Офицеры-заговорщики были обеспокоены.
– Только бы наш комфлот не вздумал выступать с речами перед матросами. Так, келейно, он еще держится в рамках демократии. Но случись митинг команд, он же гавкнет… обязательно гавкнет!
Революция шла по флоту зигзагом: побывав в Кронштадте, она навестила Ревель, а теперь подкрадывалась к Гельсингфорсу.
На совещании флагманы стали терзать Непенина упреками.
– Это преступно! – кричали из зала. – Это несовместимо с понятием о чести… Разве можно порывать с династией так легко?
Красный как рак, Непенин отбивался от флагманов:
– А что мне прикажете делать, если вся Россия отшатнулась от престола… вся! С царем порвали люди, знавшие его от самых пеленок. У нас, господа, сейчас уже нет иного выхода, как идти в струе за новым кабинетом России…
Поднялся адмирал Бахирев, заявивший конкретно:
– Остаюсь верен его императорскому величеству.
– Михаил Коронатович, – с горечью ответил ему Непенин, – неужели ты думаешь, что я монархист меньше твоего? Ты же меня знаешь. Но сейчас война. Верь, как я верю, что после войны государь снова займет престол. А теперь флагманам нельзя разбегаться. Бороться нам предстоит не только с немцами. Но и здесь… в своем доме!
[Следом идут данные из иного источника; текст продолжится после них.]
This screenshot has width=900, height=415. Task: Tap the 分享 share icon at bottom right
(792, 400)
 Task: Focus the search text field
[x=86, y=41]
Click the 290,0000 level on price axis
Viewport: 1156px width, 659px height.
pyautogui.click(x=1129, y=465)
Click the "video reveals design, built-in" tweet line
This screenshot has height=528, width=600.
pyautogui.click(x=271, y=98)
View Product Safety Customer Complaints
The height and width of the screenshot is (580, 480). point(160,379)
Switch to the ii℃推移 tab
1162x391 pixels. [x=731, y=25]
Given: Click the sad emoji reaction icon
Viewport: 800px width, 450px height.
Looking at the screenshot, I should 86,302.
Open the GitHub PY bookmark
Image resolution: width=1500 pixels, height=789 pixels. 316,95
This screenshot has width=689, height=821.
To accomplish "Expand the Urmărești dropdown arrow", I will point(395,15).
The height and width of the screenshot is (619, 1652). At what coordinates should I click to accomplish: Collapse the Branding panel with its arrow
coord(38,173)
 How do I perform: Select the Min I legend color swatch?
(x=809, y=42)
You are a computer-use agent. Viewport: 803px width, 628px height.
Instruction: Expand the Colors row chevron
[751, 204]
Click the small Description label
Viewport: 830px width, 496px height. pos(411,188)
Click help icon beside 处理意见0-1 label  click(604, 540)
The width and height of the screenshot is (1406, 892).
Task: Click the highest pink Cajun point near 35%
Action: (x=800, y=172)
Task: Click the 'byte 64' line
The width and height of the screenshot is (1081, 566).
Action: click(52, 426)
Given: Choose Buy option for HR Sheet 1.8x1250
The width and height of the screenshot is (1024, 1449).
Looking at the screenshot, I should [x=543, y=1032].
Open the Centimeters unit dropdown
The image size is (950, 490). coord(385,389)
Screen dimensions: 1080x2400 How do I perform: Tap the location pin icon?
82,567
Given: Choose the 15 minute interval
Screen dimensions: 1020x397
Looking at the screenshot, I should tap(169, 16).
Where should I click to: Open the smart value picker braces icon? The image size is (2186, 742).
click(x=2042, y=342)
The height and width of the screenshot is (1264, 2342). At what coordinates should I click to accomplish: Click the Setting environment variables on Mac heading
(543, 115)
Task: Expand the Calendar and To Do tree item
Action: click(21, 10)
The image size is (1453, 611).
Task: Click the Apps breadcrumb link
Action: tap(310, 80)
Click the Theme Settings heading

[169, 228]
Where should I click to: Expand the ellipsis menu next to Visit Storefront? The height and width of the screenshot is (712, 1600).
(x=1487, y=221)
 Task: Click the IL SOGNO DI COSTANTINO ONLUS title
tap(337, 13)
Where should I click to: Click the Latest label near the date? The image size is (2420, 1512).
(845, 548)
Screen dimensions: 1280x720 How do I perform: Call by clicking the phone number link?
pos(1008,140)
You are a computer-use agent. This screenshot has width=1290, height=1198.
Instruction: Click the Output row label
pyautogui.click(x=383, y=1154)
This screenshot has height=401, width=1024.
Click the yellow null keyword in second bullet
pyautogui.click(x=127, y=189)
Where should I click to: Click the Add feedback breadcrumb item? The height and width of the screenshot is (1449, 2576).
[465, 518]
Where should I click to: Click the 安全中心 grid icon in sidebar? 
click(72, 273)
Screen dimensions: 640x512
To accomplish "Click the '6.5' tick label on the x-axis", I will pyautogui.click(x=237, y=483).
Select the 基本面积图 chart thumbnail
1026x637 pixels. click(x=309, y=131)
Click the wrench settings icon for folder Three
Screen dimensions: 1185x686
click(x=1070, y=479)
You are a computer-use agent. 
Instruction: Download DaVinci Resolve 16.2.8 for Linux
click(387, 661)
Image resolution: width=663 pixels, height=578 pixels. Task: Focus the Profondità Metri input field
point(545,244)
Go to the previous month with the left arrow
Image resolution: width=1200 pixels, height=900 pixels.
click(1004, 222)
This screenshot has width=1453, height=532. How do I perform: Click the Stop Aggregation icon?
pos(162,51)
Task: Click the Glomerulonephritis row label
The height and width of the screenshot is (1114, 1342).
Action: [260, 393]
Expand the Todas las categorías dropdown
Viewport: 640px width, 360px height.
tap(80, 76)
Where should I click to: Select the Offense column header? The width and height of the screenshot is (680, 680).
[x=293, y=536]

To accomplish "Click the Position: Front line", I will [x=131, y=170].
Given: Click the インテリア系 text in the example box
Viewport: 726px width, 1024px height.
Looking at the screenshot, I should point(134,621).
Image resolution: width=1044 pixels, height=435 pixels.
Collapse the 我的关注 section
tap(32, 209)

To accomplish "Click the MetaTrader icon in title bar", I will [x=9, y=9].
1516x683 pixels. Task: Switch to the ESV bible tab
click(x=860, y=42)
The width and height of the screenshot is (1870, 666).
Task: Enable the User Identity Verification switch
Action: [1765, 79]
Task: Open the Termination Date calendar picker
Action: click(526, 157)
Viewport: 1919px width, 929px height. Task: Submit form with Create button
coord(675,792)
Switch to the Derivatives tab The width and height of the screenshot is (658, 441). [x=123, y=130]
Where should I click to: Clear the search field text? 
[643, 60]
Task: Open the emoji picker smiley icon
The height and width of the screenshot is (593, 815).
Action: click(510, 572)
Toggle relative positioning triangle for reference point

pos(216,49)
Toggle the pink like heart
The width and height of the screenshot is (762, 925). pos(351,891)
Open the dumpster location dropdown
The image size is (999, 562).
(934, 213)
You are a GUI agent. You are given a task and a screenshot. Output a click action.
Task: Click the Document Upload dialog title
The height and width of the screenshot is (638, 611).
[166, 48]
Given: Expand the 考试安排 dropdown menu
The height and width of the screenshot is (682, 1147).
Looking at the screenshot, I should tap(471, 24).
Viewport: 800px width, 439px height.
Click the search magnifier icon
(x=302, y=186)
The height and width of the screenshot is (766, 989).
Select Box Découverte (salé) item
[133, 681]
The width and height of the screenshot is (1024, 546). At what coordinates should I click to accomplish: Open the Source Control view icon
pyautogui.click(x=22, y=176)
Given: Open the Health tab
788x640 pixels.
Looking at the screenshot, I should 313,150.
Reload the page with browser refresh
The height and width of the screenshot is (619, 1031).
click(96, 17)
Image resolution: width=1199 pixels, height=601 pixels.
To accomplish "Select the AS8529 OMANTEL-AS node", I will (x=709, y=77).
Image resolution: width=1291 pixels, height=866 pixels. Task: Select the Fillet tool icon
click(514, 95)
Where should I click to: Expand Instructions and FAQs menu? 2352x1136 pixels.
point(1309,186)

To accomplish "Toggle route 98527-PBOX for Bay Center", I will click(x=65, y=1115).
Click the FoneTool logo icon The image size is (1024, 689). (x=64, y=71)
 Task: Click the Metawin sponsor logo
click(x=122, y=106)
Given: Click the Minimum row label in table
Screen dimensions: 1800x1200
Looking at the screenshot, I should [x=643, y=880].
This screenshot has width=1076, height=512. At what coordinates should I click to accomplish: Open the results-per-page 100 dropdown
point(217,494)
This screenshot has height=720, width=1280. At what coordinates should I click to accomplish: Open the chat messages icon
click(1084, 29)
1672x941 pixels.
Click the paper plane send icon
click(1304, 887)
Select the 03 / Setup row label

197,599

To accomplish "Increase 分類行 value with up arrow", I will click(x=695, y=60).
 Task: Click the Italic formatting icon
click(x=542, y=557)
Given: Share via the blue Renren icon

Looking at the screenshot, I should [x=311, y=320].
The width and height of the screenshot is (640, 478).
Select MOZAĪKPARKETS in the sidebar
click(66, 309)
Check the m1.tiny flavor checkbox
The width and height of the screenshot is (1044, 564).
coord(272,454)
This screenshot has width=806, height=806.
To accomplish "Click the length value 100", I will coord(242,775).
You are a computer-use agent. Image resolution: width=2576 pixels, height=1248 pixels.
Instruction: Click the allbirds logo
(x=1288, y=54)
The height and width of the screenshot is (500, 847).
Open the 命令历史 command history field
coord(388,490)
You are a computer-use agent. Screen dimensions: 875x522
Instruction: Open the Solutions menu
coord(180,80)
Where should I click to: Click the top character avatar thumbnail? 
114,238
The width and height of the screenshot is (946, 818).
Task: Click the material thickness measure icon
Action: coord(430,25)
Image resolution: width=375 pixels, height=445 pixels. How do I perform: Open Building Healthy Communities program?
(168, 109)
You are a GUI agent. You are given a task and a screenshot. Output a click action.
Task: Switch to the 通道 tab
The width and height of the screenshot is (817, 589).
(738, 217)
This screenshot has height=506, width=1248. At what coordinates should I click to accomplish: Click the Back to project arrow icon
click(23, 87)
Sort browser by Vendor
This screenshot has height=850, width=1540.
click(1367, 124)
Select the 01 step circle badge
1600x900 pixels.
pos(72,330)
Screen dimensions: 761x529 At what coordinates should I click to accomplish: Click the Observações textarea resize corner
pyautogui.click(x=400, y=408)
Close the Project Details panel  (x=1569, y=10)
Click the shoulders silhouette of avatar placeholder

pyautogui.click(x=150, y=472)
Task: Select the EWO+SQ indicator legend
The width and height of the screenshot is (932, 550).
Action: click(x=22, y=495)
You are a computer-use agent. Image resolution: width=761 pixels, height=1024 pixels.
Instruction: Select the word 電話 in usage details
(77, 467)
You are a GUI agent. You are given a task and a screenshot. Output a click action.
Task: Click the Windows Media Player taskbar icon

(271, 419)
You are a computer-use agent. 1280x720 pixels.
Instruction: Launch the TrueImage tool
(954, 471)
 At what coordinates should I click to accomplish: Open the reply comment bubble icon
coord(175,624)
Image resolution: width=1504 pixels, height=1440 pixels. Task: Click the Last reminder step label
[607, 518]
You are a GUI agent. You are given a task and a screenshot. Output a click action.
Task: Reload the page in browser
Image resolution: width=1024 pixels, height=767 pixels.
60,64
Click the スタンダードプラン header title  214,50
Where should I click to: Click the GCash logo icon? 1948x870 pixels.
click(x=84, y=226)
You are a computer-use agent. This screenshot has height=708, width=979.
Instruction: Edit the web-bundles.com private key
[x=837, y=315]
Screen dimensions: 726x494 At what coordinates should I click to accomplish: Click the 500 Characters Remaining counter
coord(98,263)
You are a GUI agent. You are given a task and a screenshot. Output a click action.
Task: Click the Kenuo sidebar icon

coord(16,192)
С флагманами он справился. Но общения с командами не избежать, и Непенин был вынужден выступить перед матросами с дредноутов. Свой монархизм он запечатал в душе, как недопитое вино в бутылке, и держался на митинге идеально. Заговорщики-офицеры перевели дух. Но тут из команды «Полтавы» адмирала спросили:
– А кады мыло дадут? Кады белье грязное сменят?
Непенин сорвался. В одну кучу адмирал свалил революцию и грязное белье с мылом. Наполняясь гневной кровью, он кричал:
– Страной управляет черт какой-то! Кронштадтцы – сволочи и трусы. Красные фонари на клотиках зажигают, предатели… бордель развели на флоте! Спрашивайте еще – я вам отвечу!
Его спрашивали об уважении к матросу, чтобы разрешили курить на улице, чтобы честь не отдавать офицерам. Непенин распалился:
– А вы и не нужны мне со своей «честью»! Хотите по улицам с цигарками шляться – ну и шляйтесь… Только полезьте ко мне на «Кречет», не суйтесь в мои дела, тогда худо будет!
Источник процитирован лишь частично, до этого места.